Sunday, April 20, 2014

Depression During Menopause

Many women go through menopause without any emotional changes at all. Some women experience a sense of relief or even elation at the new freedom that menopause presents: freedom from pregnancy and monthly menses. For others though, menopause is associated with symptoms that are similar to the emotional changes seen prior to their menstrual cycle: fatigue, insomnia, nervousness, irritability, or mild depression. These symptoms are similar to those of PMS. The emotional changes seen in menopause are often associated with hot flashes and insomnia (an interruption of REM sleep).

The number of women afflicted with depression during the menopausal years is not more than the 8 to 10 percent prevalence that is seen throughout the reproductive years. Two groups of women are at increased risk: those experiencing surgical menopause (surgical removal of the ovaries) and those with a previous history of depression. In surgical menopause, the sudden drop in the level of both estrogen and androgen (male hormone) is associated with a greater incidence of emotional changes and depression.

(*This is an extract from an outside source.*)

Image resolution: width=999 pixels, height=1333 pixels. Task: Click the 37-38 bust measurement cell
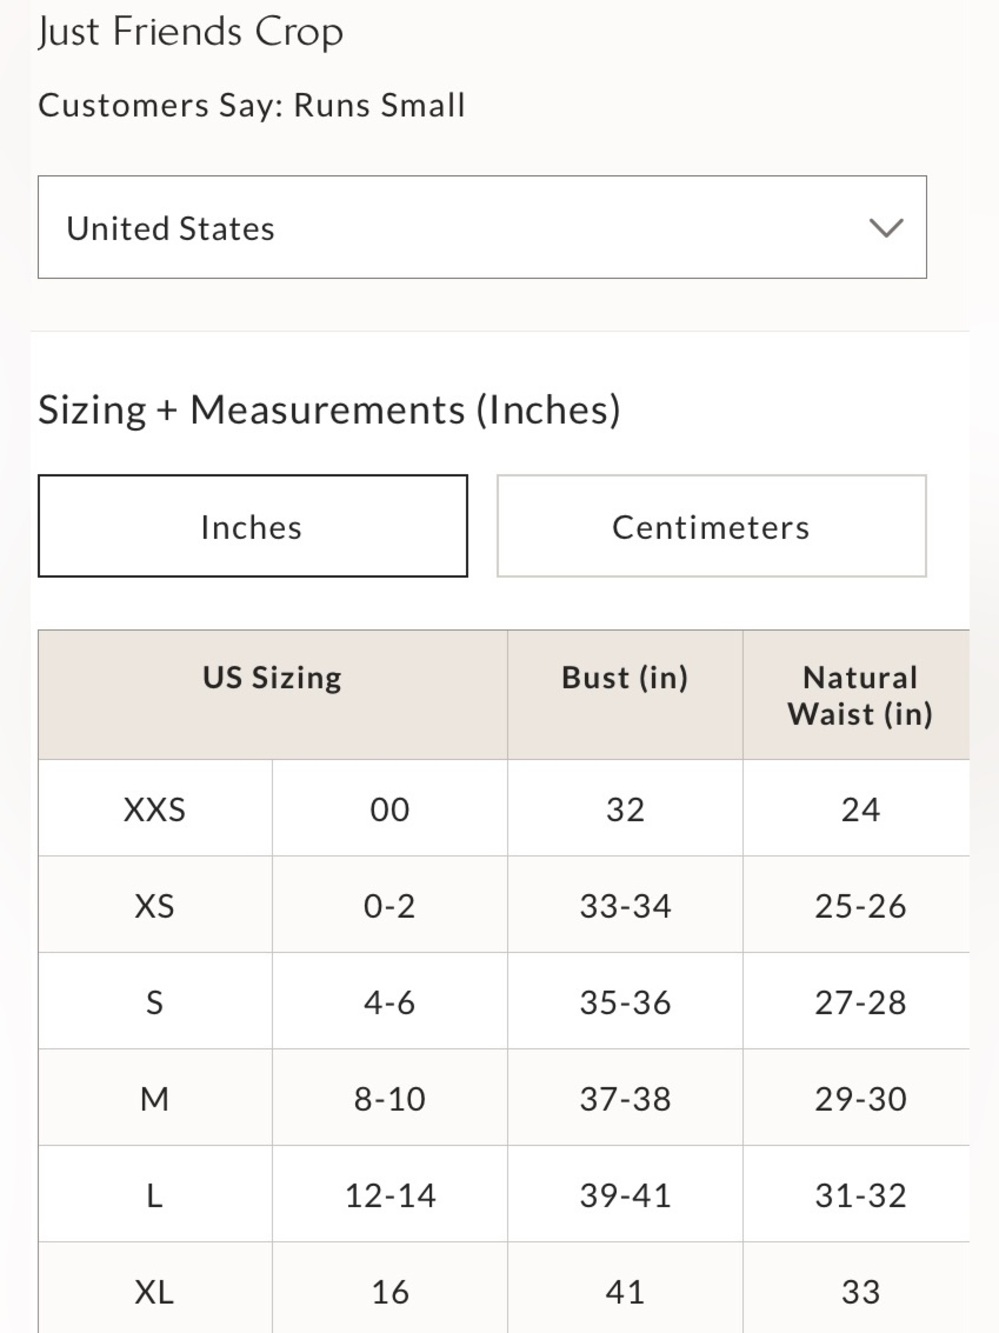tap(625, 1098)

Stressful events are also known to trigger emotional changes and depression. Stressful life events coincide with menopause, which may make it harder to determine the cause of the mood changes. Family or work situations may fuel fatigue, sadness, or low energy level, all of which are symptoms that may be profound in a clinical depression. When a woman has an underlying depression, the low levels of estrogen seen in menopause, or perimenopause, may accentuate the depression.

Many women require no treatment for symptoms associated with menopause. Others prefer to try dietary changes (phytoestrogens), exercise and psychotherapy before considering a trial of medication. Helpful medications include estrogen, which alleviates hot flashes and therefore helps promote restful sleep. Some women feel better on estrogen even if they are not suffering from hot flashes. Women who have undergone surgical menopause may benefit from the addition of testosterone (androgen) if they suffer significant emotional symptoms that are not relieved by estrogen alone. In certain cases, antidepressant medication, such as Prozac, Zoloft, Paxil, or cyclic antidepressants, is warranted. These medications affect the uptake of brain neurotransmitters linked to clinical depression.

I hope this gives you some insight into the emotional changes that occur during menopause. Is it wise to stop the antidepressants and see how she does on the hormones alone? No. Treating her depression is crucial and continuing the antidepressants is appropriate. When she feels well, it may be possible to taper her off the antidepressants. But even then, it should only be done with the support and guidance of her psychiatrist. I hope she feels better soon.